● **Assignment**
Could you retype only the lines from the one containing "How do I perform: Click the Split" through the final line of the entries, both included, skipping any images?
[[ Supplied material open ]]
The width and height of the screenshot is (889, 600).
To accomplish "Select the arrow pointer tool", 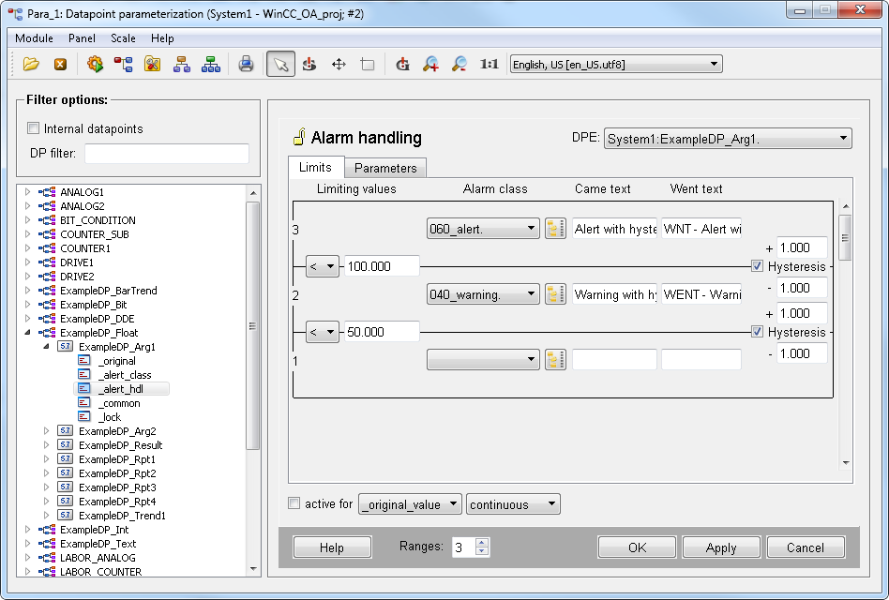I will click(279, 65).
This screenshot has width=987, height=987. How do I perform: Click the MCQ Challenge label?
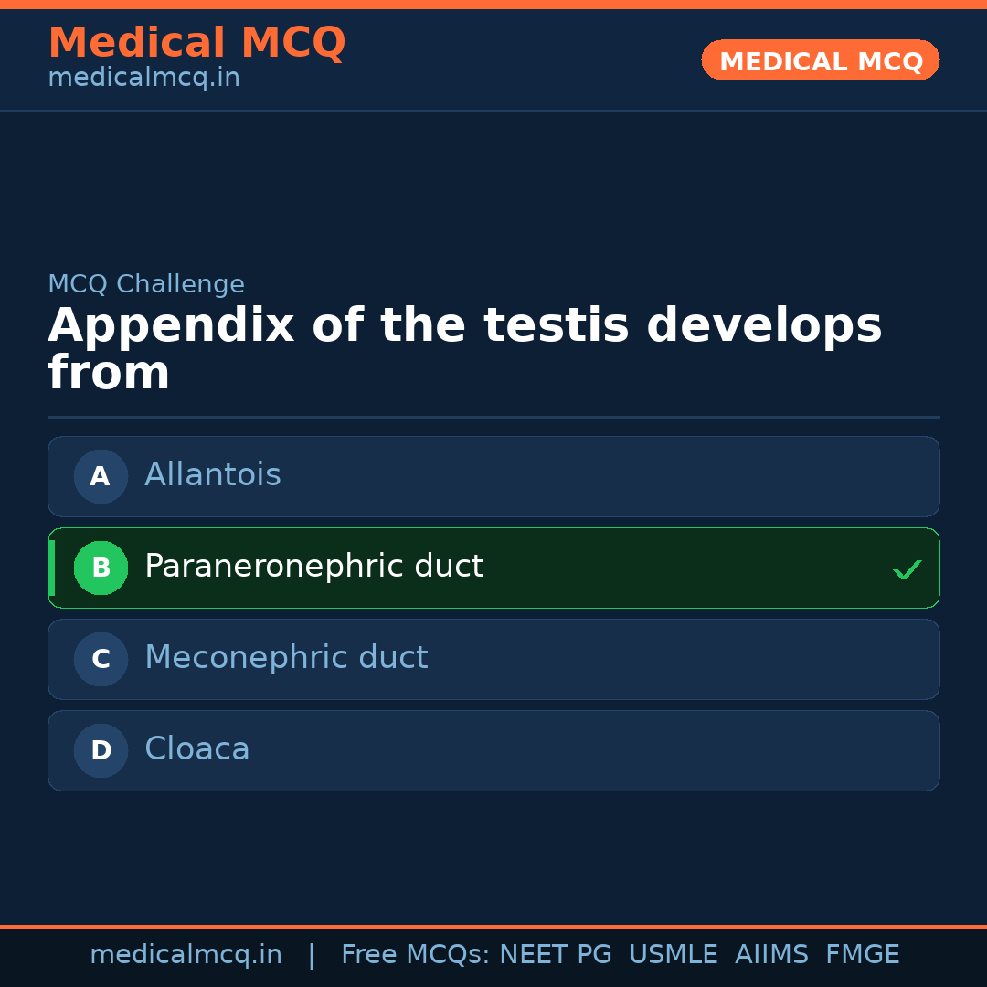click(146, 284)
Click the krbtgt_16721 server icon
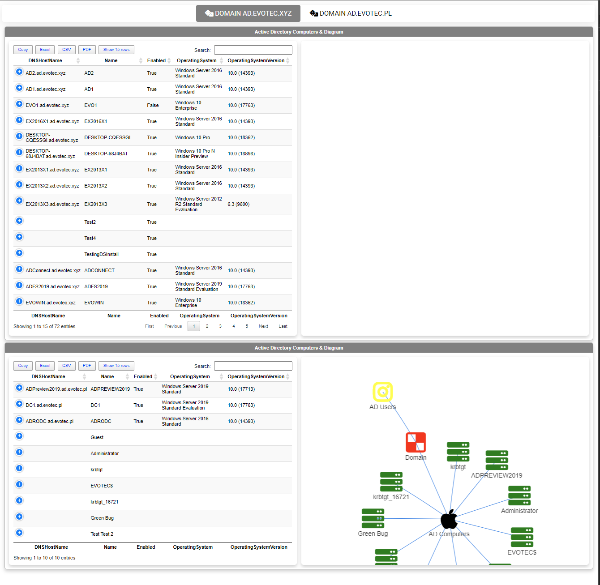The image size is (600, 585). (x=391, y=482)
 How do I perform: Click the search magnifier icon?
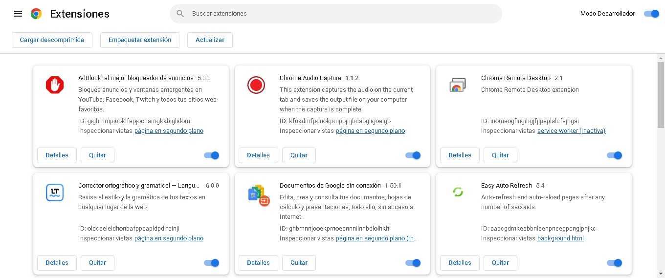tap(180, 14)
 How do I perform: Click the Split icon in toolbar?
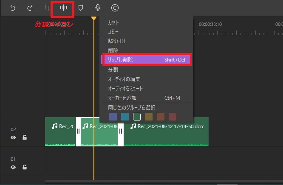click(x=63, y=8)
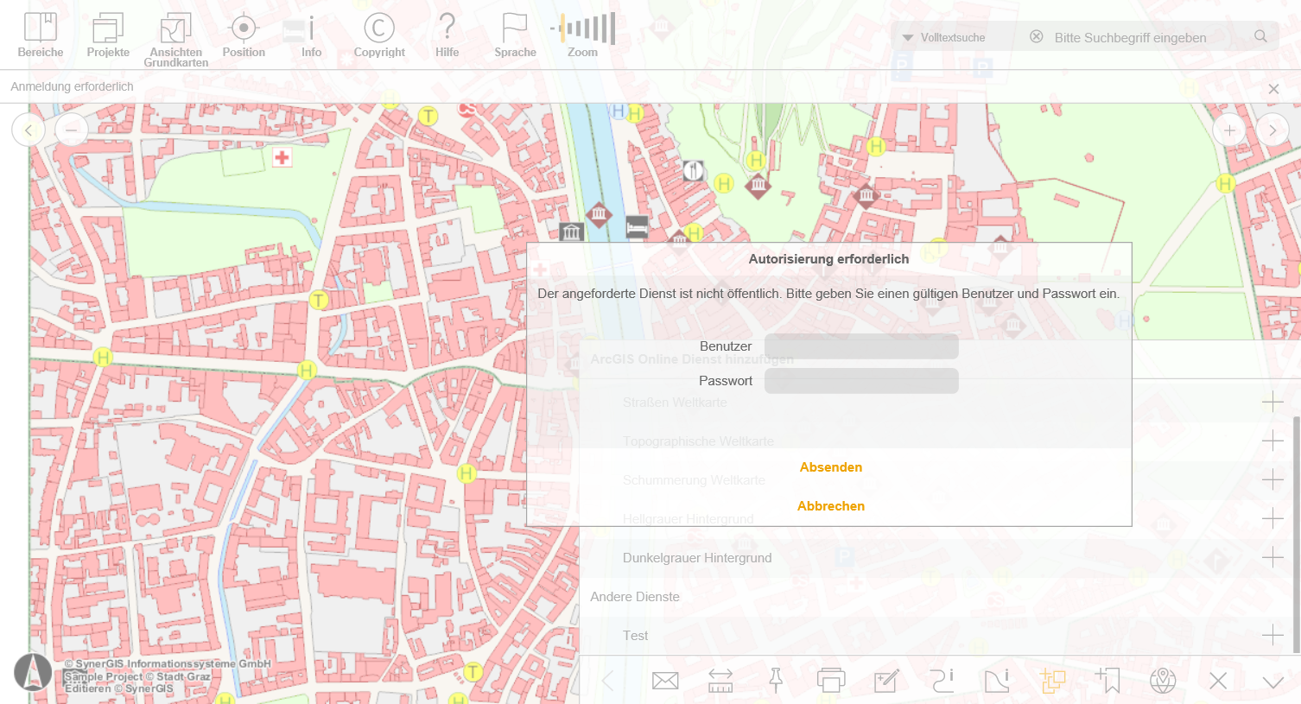Expand Dunkelgrauer Hintergrund with its plus
1301x704 pixels.
1272,557
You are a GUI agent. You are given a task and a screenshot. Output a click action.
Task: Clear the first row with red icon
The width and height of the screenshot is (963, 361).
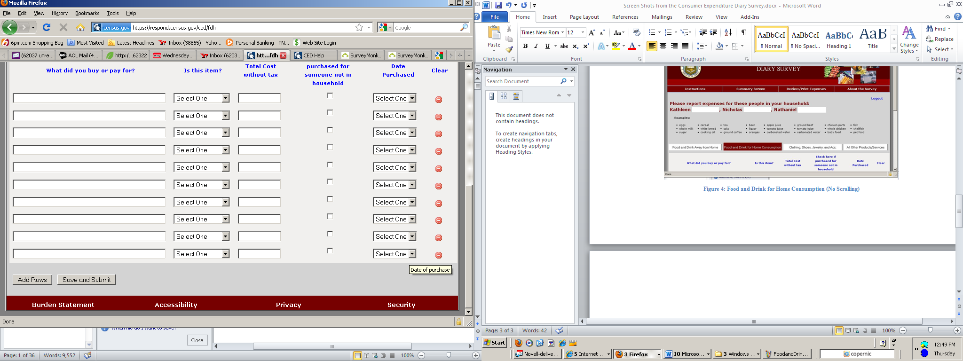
[[ Supplied material closed ]]
● **Answer space**
 How do I perform: Click the Split icon in toolbar?
click(x=63, y=8)
Expand Dunkelgrauer Hintergrund with its plus
1301x704 pixels.
1272,557
You are a GUI agent. You are given a task and a screenshot. Output a click action.
Task: Clear the first row with red icon
The width and height of the screenshot is (963, 361).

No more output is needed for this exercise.